Se ne conclude che nel caso in rassegna non soccorre la premessa cumulativa dell'art. 117 lett. b CPC per ammettere l'appellante al beneficio del gratuito patrocinio, nel senso che una parte ragionevole e dotata di mezzi sufficienti rinuncerebbe a procedere in giudizio per i costi che potrebbero derivarle. Il richiedente andrà invitato così a prestare un adeguato anticipo in garanzia delle spese processuali presumibili, anticipo che gli sarà chiesto con decisione separata. Tenuto conto delle difficili condizioni in cui egli si trova, il deposito sarà limitato a fr. 500.–. Dovesse l'appellante rinunciare a ricorrere, gli spetterà di ritirare il ricorso, il mancato versamento dell'anticipo non potendosi interpretare per ciò solo come desistenza.
Circa i rimedi esperibili contro il presente giudizio a livello federale (art. 112 cpv. 1 lett. d LTF), l'impugnabilità di decisioni sul gratuito patrocinio – di natura incidentale – segue quella dell'azione principale (art. 51 cpv. 1 lett. c LTF). Nel caso specifico la sentenza di questa Camera sarà impugnabile con ricorso in materia civile al Tribunale federale, il valore litigioso raggiugendo agevolmente la soglia di fr. 30 000.– ai fini dell'art. 74 cpv. 1 lett. b LTF. Lo stesso rimedio è dato quindi contro la decisione odierna.
Per questi motivi,
decide: 1. La richiesta di gratuito patrocinio è respinta.

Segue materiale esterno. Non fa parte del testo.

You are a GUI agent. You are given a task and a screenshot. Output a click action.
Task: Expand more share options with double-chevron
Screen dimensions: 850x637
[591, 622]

IS 1 sarà invitato a prestare un adeguato anticipo in garanzia delle spese processuali presumibili dell'appello.
Notificazione all'avv. .
Comunicazione:
– ; – Pretura della giurisdizione di Locarno Campagna.

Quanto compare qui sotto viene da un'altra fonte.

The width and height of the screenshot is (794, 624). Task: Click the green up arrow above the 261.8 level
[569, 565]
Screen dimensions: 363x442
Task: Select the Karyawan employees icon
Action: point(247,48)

Per la prima Camera civile del Tribunale d'appello
Il presidente La vicecancelliera
Rimedi giuridici
Nelle cause senza carattere pecuniario il ricorso in materia civile al Tribunale federale, 1000 Losanna 14, è ammissibile contro le decisioni finali, parziali, pregiudiziali e incidentali previste dagli art. 90 a 93 LTF per i motivi enunciati dagli art. 95 a 98 LTF entro 30 giorni dalla notificazione della decisione impugnata. Nelle cause aventi carattere pecuniario il ricorso in materia civile è ammissibile soltanto se il valore litigioso ammonta ad almeno 30 000 franchi; quando il valore litigioso non raggiunge tale somma, il ricorso in materia civile è ammissibile se la controversia concerne una questione di diritto di importanza fondamentale (art. 74 LTF). Laddove non sia ammissibile il ricorso in materia civile è dato, entro lo stesso termine, il ricorso sussidiario in materia costituzionale al Tribunale federale per i motivi previsti dall'art. 116 LTF (art. 113 LTF). Il termine di ricorso al Tribunale federale è sospeso durante le ferie giudiziarie, ma non nei procedimenti concernenti l'effetto sospensivo né altre misure provvisionali (art. 46 cpv. 2 LTF).